Because laboring in water can feel like SUCH a relief, it’s usually not recommended to hop in the birth pool or tub until labor is active and rolling. This avoids a potential labor stall caused by all the relaaaxxxxing!

When birthing in water, tissues are more soft and supple, decreasing the chance of tearing. The water is warming and soothing which raises oxytocin levels, overall comfort, and ability to cope with intense sensations.

Some laboring people say being in the water makes them feel more in control, while others say it makes them feel less grounded. To help feel more grounded in the tub, plan for different ways to “hold on” and get leverage (handles, a smaller pool, partner to lean into, etc).

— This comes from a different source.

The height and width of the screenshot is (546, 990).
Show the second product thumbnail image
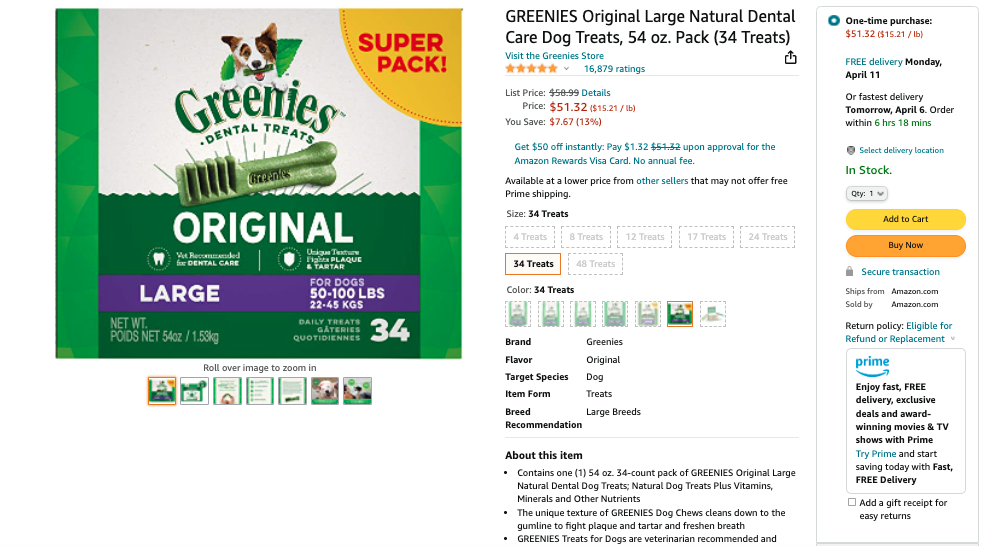click(x=194, y=391)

If you want to incorporate water as a comfort measure, I suggest saving it as a last resort (unless you’re super eager to spend a lot of time here, then by all means). Many say pretty much nothing else will feel quite as good when things start to get really tough!

3. Touch

The energetic exchange of touch can make a significant difference in labor — progress, perception, emotions, sensations are all affected.

Touch can include massage, counter pressure, acupressure, holding your hand, stroking your hair, swaying with you, holding you, a partner’s kiss… And of course, vaginal exams and clinical procedures also involve touch of a clinical variety, which may have the opposite effect of causing tension and pain.

Have you thought about what kinds of touch are desirable for you in times of vulnerability? What do you need for touch to feel safe and helpful? Do you want certain people to be hands-on and others hands-off? What kinds of touch raise your comfort and confidence? In what situations would touch not be welcome (what triggers might come up)?

You’ll forever remember the way you were treated in labor. How can positive touch fulfill and sustain you in your birthing time, so what you remember is being treated with love?

Counter Pressure

OOOOH… that’s the spot!

Back labor can be intense (and it’s not always caused by a posterior baby, despite common belief). Counter pressure on this area can be quite a relief, so plan to have an assortment of trusted hands on deck if you suspect the possibility of back labor. You can use a strong pair of hands, tennis balls, and acupressure to achieve some relief. 

Hip Squeeze

When it’s time to bring in the big guns, often it means it’s time to try some hip squeezes!

Hip pain is common in labor, especially as baby descends and adds increasing pressure to the pelvis and sacrum. Baby’s position can also affect intensity of hip sensations. Giving the hips a good squeeze can provide lots of relief.

There are a few ways to do this: using your hands, squeeze the pelvis together where the laborer needs the counterpressure, or using a rebozo to tighten circumferentially around the hips.

Tips:

  • Practice hip squeezes in pregnancy (usually with a lighter touch) to get a feel for the technique.
  • If using your hands, the force should come from your shoulders, otherwise you may injure your wrists doing this for hours.
  • If using a rebozo, stick tennis balls between the fabric and hips, or insert a spatula in the fabric’s twist to “corkscrew”  it even tighter.
  • Get a doula to swap out with your partner so everyone has a chance to rest between surges. Work smarter, not harder by taking turns. Hands-on pressure will require a good deal of physical strength and endurance!